BEGIN Dataset entries

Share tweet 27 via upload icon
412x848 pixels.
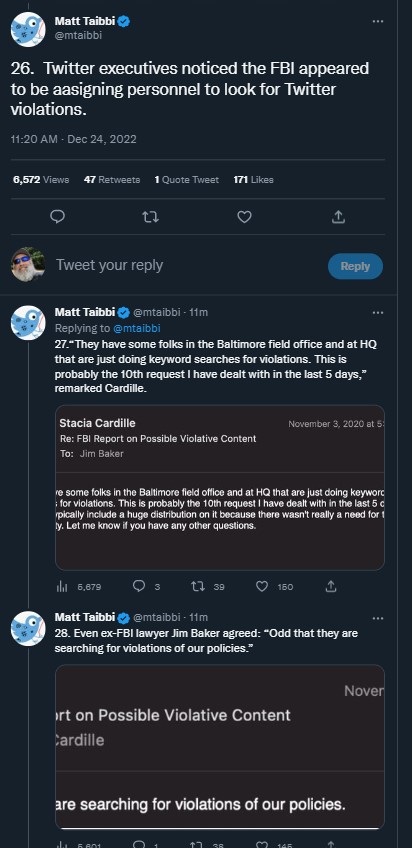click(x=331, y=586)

END Dataset entries
BEGIN Dataset entries

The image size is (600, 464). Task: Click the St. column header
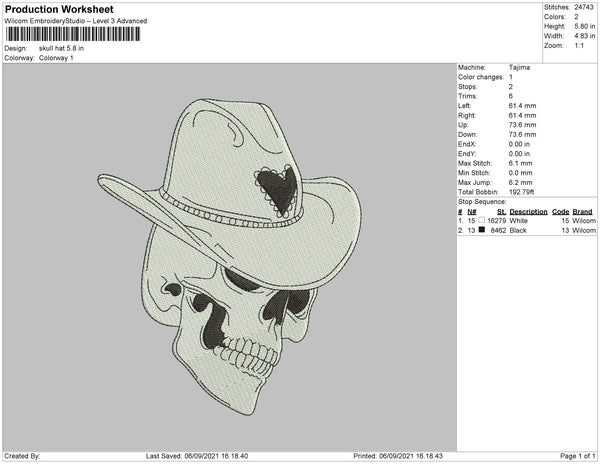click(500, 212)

END Dataset entries
BEGIN Dataset entries

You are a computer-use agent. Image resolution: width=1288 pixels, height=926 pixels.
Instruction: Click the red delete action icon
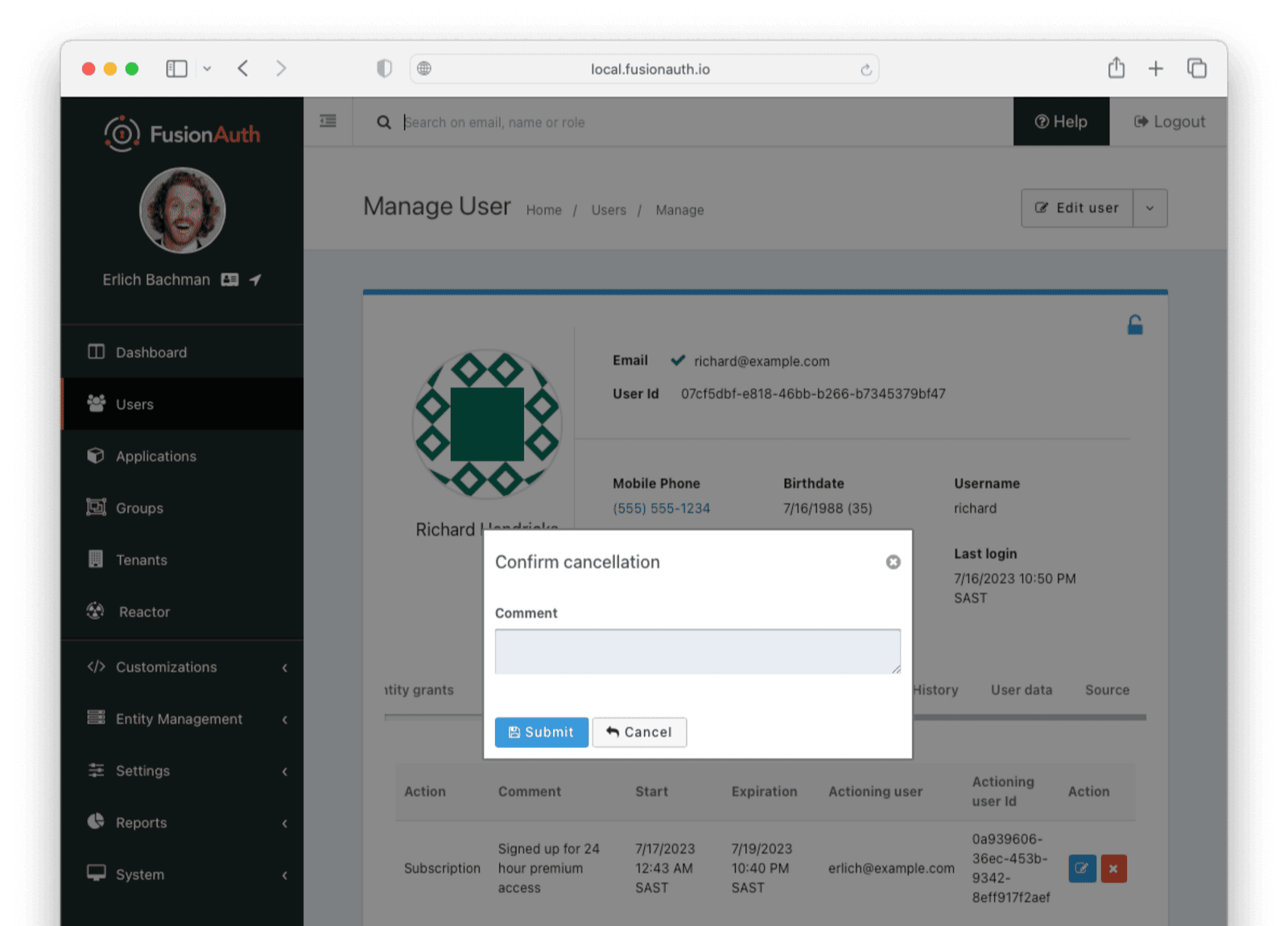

END Dataset entries

## Exercise details
Find each line above that contains "icon", and copy those lines.

## Answer space
Share tweet 27 via upload icon
Instruction: Click the red delete action icon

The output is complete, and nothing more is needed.